Unterstein was on the field with DeNapoli the night he was injured, just a couple of weeks from the start of the U.S. training camp leading up to the world championship.
“It completely changed the atmosphere, not only in the game, but in the entire stadium,” Unterstein said. “He worked toward that moment his entire life and to see it taken away from him like that was utterly heart-wrenching. I felt completely helpless in that situation, knowing what had happened, just wishing we could turn back the clock.”
It shook Unterstein to the point that he didn’t dress for another game until he was in a U.S. uniform.
“It was a tough time,” DeNapoli said. “I had my surgery a day or two before the games began and I was watching it in my bed. It was tough to watch at times. There were times when I was feeling sorry for myself and asking, ‘Why me?’ I’d find myself thinking I should be out there.
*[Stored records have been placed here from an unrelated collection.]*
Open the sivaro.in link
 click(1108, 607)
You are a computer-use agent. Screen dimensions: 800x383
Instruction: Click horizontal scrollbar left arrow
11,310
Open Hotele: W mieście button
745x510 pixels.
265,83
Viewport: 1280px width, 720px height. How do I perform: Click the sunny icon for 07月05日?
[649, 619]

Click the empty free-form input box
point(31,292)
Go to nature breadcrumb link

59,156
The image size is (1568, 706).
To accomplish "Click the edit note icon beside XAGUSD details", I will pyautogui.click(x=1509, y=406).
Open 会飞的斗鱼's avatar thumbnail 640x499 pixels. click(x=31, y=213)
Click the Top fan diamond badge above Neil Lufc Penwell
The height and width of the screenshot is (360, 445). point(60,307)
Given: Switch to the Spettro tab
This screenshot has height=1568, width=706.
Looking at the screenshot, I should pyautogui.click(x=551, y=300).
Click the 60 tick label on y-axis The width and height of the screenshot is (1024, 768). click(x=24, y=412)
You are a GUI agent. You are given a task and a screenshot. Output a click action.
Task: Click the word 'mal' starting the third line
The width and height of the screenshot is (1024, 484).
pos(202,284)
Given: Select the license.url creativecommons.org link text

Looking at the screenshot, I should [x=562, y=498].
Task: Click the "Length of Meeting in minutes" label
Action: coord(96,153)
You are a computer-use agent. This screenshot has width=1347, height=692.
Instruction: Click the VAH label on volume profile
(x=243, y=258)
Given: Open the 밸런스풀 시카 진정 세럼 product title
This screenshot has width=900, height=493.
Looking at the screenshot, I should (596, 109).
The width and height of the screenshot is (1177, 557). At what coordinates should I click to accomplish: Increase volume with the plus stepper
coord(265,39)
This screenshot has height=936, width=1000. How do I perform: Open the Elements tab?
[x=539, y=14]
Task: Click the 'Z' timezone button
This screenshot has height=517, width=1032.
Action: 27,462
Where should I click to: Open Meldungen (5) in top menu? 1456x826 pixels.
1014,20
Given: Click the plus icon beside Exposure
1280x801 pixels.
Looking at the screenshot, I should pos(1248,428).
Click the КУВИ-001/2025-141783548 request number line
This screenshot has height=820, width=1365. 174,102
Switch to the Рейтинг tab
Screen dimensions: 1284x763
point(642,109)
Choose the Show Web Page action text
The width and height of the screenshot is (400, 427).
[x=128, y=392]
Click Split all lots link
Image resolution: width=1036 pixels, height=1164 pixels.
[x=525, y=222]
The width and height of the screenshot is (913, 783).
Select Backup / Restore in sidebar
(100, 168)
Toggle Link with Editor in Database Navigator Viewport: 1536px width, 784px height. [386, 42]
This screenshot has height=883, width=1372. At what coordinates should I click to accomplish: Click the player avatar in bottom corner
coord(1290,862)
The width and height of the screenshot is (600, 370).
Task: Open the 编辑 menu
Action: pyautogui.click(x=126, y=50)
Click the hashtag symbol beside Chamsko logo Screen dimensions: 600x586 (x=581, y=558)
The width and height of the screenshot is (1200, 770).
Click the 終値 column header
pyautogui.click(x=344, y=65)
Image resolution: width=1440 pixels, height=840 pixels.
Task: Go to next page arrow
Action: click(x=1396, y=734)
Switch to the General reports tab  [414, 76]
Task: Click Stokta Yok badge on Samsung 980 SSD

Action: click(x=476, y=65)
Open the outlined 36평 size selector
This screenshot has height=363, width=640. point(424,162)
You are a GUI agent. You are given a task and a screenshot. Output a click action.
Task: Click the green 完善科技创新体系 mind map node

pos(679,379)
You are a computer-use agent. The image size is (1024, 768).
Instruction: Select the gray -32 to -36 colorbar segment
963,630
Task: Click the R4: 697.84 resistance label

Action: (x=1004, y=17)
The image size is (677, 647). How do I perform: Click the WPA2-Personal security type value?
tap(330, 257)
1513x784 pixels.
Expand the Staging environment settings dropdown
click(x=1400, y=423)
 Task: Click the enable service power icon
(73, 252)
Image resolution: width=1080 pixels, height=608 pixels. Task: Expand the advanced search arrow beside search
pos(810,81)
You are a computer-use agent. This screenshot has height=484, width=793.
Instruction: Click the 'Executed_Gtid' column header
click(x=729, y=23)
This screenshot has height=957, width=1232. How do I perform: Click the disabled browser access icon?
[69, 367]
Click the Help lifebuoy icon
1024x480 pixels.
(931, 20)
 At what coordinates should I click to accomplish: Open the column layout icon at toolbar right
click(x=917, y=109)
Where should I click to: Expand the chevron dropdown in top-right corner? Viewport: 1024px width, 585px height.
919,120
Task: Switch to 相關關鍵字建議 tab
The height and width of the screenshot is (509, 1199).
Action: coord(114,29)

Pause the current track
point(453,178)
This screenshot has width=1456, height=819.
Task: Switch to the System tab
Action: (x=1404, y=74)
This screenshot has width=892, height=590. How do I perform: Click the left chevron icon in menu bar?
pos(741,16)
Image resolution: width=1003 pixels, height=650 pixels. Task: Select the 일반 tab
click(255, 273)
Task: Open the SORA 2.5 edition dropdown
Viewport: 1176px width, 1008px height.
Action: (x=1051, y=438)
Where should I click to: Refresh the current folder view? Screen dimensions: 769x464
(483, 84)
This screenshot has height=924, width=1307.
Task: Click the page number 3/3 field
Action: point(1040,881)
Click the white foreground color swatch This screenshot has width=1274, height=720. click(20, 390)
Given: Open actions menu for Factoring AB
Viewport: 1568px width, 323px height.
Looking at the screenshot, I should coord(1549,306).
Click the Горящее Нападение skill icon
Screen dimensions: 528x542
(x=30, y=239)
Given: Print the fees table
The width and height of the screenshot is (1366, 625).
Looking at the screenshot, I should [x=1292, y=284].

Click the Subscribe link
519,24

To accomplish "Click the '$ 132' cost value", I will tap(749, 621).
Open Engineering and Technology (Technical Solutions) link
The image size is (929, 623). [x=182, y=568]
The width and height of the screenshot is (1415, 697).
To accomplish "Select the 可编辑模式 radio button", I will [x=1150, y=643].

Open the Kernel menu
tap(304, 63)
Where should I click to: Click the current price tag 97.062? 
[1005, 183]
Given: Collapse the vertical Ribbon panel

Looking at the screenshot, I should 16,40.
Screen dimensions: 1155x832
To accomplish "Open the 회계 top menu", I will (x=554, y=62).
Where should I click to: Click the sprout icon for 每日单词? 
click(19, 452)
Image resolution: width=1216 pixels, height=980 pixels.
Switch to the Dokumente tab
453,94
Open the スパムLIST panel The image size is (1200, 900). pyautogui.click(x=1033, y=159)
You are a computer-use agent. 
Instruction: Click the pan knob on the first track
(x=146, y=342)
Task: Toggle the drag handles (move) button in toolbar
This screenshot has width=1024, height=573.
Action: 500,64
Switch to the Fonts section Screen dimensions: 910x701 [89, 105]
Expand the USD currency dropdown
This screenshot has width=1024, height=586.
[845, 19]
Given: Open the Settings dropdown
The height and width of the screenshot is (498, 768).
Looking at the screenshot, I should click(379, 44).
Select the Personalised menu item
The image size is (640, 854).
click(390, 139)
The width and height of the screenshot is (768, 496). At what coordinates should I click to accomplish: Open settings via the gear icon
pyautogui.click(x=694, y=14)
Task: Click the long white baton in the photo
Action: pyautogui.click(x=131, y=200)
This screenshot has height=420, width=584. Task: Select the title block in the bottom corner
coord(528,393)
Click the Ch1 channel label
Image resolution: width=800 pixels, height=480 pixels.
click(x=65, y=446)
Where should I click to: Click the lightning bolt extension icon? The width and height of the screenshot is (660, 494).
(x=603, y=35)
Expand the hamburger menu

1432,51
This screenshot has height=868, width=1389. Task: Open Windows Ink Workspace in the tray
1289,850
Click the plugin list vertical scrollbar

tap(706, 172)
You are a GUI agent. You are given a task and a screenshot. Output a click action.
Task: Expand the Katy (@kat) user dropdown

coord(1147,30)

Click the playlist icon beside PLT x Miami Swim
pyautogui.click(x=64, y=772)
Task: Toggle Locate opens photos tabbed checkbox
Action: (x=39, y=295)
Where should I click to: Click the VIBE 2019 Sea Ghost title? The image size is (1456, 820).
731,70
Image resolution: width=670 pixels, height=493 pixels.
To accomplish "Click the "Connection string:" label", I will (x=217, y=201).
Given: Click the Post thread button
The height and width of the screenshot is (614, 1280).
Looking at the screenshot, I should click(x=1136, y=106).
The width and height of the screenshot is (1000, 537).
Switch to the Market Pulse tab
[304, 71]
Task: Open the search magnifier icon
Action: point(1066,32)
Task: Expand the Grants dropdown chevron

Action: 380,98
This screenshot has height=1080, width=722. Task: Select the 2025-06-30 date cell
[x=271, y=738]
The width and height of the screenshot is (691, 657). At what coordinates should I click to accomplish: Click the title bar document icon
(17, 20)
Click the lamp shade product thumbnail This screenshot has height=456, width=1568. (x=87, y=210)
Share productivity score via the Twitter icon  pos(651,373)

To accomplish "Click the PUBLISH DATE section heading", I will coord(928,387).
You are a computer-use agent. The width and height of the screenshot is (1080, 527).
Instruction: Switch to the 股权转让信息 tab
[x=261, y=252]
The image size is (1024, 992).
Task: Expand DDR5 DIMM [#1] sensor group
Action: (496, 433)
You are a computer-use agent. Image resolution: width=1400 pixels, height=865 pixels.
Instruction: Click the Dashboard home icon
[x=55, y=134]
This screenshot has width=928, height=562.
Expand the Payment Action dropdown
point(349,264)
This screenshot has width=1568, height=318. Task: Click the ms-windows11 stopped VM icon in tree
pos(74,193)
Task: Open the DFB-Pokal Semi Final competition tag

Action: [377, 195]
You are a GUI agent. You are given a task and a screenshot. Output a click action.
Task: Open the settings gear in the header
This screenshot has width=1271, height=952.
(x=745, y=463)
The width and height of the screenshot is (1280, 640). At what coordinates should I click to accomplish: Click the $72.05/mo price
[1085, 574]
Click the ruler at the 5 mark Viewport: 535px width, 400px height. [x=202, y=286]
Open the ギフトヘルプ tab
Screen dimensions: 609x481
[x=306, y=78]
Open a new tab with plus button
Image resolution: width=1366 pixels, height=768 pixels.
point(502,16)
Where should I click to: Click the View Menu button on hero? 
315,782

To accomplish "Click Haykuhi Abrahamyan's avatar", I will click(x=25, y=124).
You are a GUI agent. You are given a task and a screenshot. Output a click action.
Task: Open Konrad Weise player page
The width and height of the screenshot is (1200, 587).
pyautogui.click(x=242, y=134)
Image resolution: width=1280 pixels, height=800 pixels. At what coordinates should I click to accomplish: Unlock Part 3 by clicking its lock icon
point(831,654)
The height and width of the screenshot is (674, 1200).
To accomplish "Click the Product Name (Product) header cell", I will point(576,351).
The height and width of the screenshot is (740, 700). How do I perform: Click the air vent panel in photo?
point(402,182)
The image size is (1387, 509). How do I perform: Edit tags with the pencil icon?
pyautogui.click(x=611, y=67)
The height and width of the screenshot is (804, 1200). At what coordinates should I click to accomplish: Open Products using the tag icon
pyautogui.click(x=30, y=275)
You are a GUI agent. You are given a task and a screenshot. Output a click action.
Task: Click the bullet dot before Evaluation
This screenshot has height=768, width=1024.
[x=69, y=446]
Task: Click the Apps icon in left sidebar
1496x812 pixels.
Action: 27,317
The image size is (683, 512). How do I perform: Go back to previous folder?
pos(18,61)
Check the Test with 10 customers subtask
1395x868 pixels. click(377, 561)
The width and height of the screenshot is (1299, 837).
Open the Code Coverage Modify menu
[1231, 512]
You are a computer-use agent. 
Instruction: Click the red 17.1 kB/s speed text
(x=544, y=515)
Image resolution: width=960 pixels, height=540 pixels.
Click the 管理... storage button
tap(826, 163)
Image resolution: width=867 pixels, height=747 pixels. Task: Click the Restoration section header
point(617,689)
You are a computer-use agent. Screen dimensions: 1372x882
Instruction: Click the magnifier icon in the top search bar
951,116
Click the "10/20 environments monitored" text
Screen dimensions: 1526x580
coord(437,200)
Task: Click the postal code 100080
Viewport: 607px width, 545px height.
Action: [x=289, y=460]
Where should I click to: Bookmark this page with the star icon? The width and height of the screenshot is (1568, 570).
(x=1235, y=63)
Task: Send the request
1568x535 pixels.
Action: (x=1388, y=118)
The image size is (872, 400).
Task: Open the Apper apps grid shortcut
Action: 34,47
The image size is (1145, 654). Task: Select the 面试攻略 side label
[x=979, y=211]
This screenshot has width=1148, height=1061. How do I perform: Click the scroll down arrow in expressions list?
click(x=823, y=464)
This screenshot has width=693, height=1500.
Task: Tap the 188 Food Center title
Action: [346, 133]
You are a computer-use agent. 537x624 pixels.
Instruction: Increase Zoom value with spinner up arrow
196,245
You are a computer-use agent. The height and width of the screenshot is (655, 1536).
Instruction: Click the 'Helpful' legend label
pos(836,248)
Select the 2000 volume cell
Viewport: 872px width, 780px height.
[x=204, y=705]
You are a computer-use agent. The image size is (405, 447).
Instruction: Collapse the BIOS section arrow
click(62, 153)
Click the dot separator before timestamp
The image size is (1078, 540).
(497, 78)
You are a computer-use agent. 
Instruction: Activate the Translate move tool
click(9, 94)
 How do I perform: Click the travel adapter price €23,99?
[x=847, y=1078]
“I had to convince myself that these are injuries and it’s a part of the game. Feeling down or even depressed was not going to help the situation.”
Unterstein was one of the people who reached out to DeNapoli from Israel.
“I couldn’t even begin to imagine what he was going through, and I just wanted him to know that we all were thinking about him,” Unterstein said. “To us, he was as big of a part of the world championship as everyone participating in the game.”
“I’d text [Unterstein] good luck and he’d text back, ‘We all miss you here,’ and that helped keep my sanity,” DeNapoli said.
But texts aren’t a substitute for the real thing.
“The hardest part was the bittersweet feeling of watching them win the gold,” DeNapoli said. “Yes, I was a part of that team, but I wasn’t physically there.”